INPUT
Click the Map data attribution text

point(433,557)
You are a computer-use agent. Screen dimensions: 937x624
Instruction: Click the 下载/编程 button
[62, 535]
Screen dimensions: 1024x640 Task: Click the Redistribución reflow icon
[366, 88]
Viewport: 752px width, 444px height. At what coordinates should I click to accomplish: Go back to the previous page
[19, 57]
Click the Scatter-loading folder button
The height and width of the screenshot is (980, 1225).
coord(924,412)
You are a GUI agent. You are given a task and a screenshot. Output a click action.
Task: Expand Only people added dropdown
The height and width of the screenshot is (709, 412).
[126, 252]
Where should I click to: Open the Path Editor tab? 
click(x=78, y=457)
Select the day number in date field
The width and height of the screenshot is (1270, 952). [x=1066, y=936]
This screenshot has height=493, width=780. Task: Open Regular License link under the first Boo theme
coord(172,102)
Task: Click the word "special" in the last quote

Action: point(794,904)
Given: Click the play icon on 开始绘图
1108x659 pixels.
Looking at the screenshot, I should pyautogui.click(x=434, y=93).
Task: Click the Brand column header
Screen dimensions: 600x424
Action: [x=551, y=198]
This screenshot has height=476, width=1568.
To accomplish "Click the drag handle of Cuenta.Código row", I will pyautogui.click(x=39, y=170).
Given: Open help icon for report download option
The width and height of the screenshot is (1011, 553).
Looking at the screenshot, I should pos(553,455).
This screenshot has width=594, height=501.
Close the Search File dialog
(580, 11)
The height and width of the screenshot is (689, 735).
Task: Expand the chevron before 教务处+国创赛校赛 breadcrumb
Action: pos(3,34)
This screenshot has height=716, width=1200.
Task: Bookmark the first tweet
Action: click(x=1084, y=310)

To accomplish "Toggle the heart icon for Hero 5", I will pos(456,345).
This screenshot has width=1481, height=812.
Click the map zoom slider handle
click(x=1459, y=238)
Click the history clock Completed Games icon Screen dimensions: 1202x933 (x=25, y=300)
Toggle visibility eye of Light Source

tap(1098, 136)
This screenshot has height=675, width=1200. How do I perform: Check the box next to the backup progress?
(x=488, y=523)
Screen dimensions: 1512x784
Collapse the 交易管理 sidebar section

ACTIVITY
Using the material above, work out the number of lines that include "agent" and answer with that number by itself.

ANSWER TO THE EXERCISE
2